▸ **Directions for this task**
Your answer must be an exact copy of the lines from the one containing "Instruction: Select the" through the last line of the records below, with no pictures; please include nothing else.

====== Input material ======

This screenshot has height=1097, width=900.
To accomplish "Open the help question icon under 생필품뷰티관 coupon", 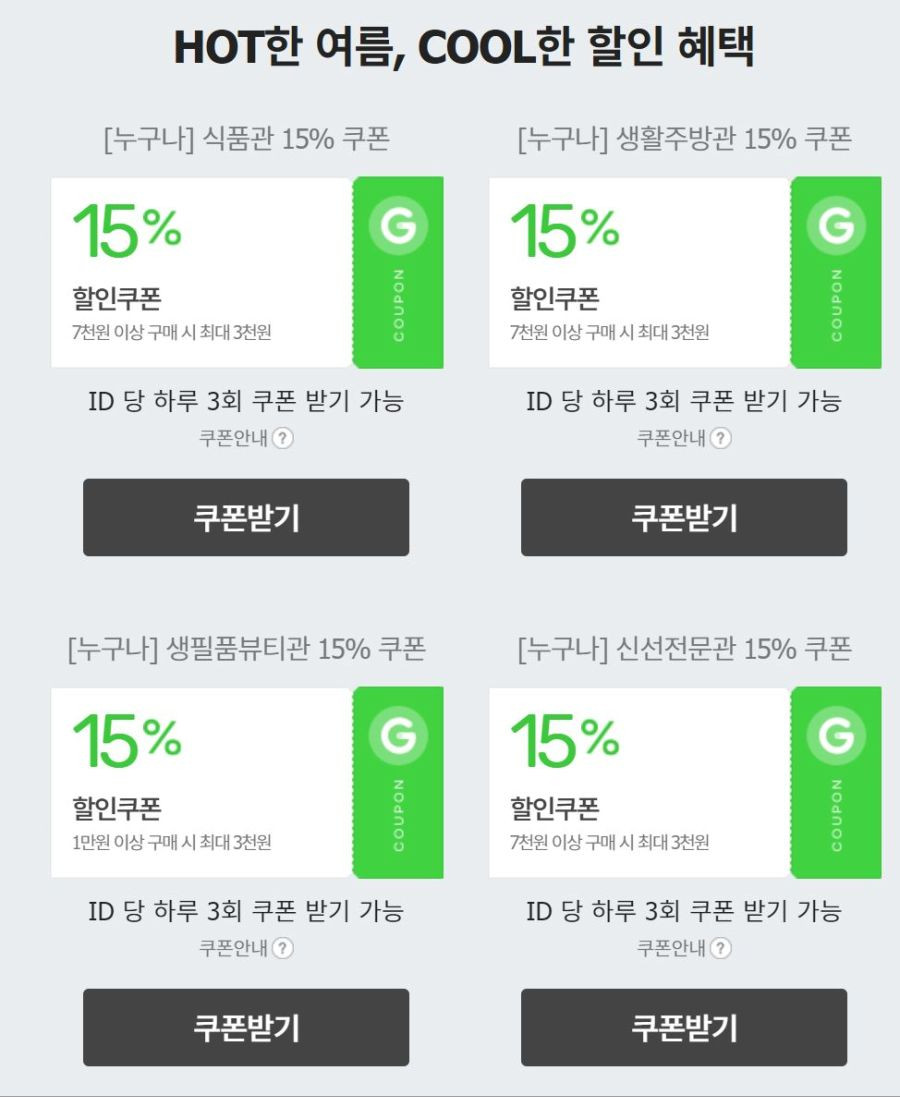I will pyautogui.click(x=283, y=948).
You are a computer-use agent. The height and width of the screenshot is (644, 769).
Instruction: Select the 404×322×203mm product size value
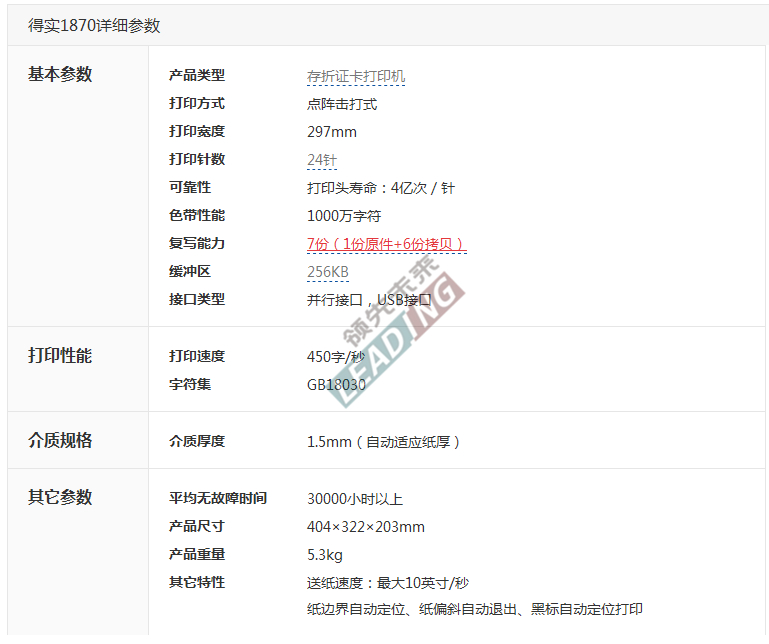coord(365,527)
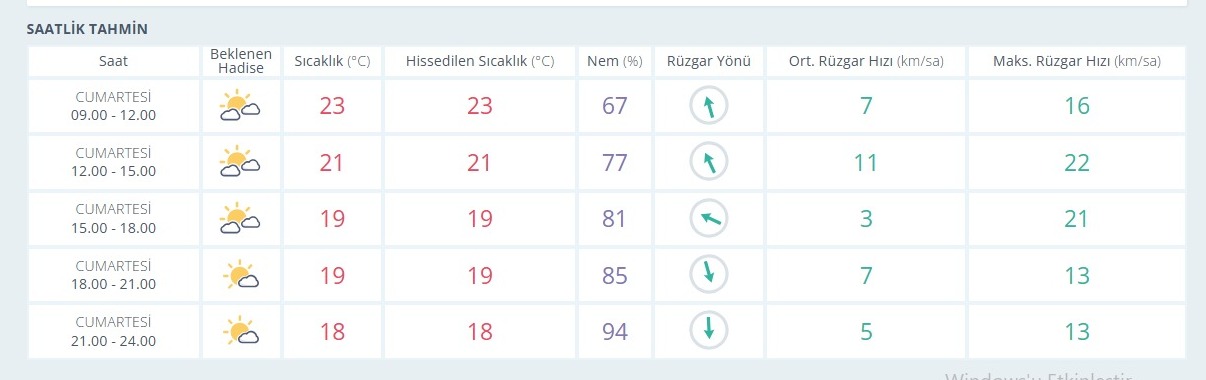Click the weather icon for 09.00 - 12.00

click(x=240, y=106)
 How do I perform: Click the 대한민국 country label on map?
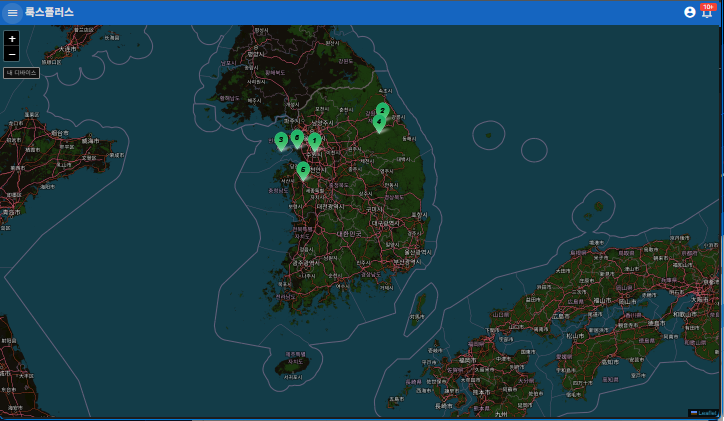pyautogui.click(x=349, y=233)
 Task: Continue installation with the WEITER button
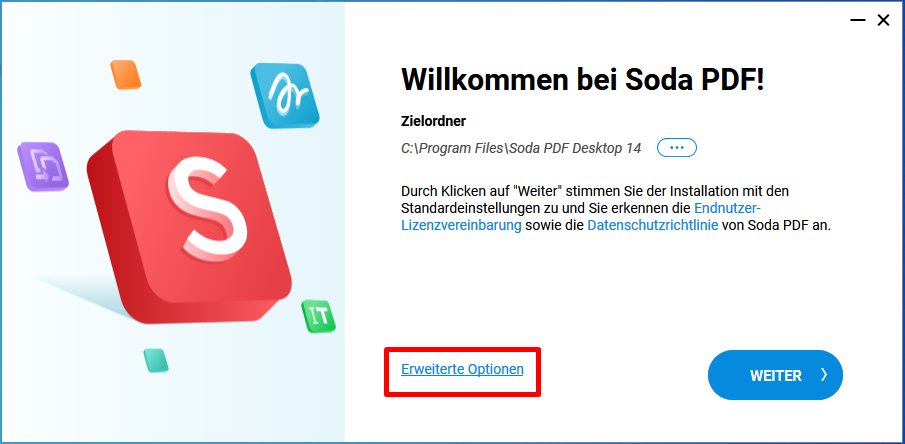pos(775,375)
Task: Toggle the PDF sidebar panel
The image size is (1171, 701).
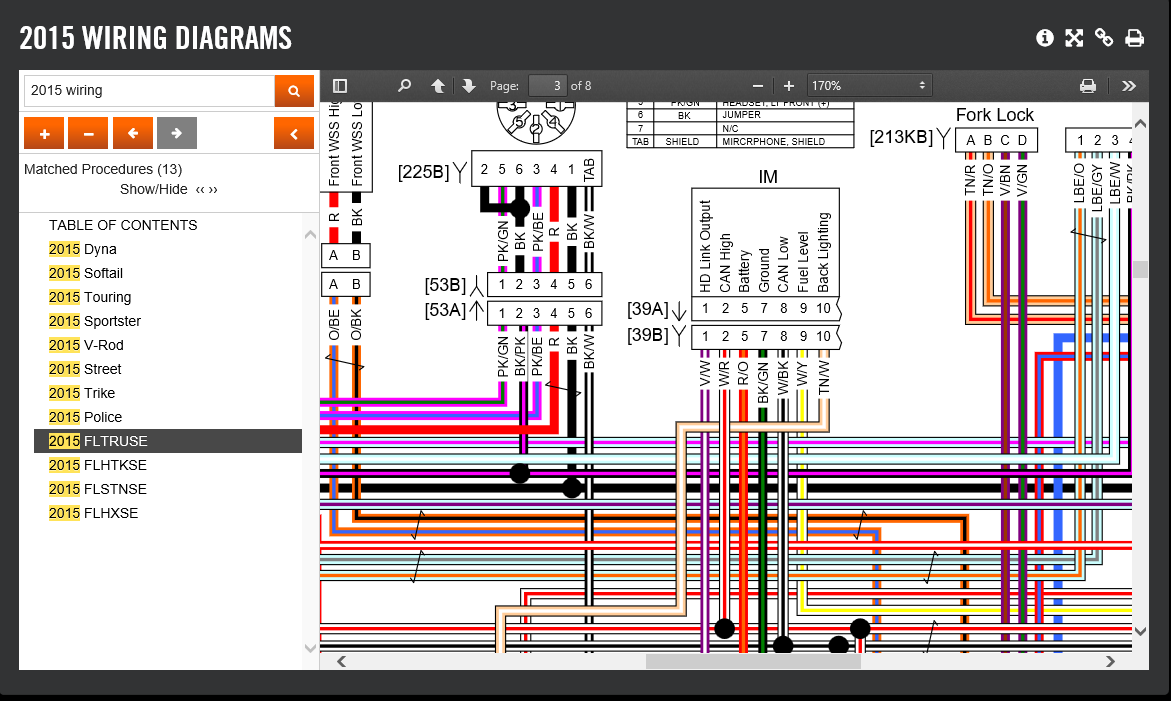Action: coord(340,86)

======

▸ **Expected output**
Instruction: Select the 404×322×203mm product size value
coord(365,527)
Click the weather icon for 09.00 - 12.00

click(x=240, y=106)
 How do I perform: Click the 대한민국 country label on map?
pyautogui.click(x=349, y=233)
 Task: Continue installation with the WEITER button
pos(775,375)
Task: Toggle the PDF sidebar panel
The image size is (1171, 701).
Action: coord(340,86)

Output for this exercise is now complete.